Se pensarmos nos tradicionais modelos de criação e conformação de qualquer tipo societário quotidiano, apercebemo-nos de que o seu código genético não está talhado para suportar o progresso da Inteligência Artificial e a sua ingerência na contemporaneidade das relações interempresariais.

Proponho-me, neste contexto particular, falar um pouco sobre as Decentralized Autonomous Organizations (DAO) ou, empregando uma tradução livre, Organizações Autónomas Descentralizadas. Trata-se, com efeito, de um modelo digital alternativo de estruturação de atividades económicas, recorrendo a mecanismos computacionais de gestão, negociação, formação e execução de diretrizes e/ou contratos (smart contracts), tão transversal na sua abrangência que é capaz de ser aplicável a um naipe vastíssimo de formas de organização económica.

Naquilo que, nesta sede, se confere relevância, resulta límpida a (virtual) importância que uma tecnologia que permita uma tremenda poupança de custos gestionários ou de administração social, através da abdicação de funcionamento de órgãos físicos, com recurso a sistemas computacionais, pode ter para a realidade societária lusa e além-fronteiras.

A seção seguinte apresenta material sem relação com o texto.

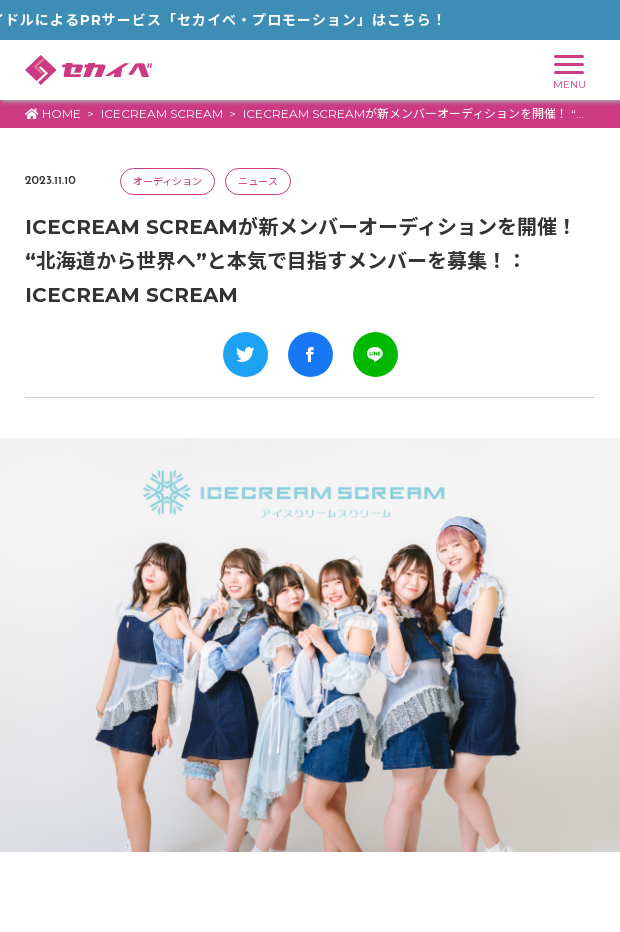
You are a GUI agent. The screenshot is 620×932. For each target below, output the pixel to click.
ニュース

No fundo, estar-se-á a abrir a porta a um amanhã demasiado próximo, cuja maior particularidade poderá passar pela gradual desvalorização ou subalternização do papel do gerente ou administrador físico/corpóreo, colocando o acento tónico no desenvolvimento de sistemas digitais de governação societária, dotados de autonomia funcional.

Restará, portanto, saber este será o dealbar da Inteligência Artificial no seio das sociedades comerciais?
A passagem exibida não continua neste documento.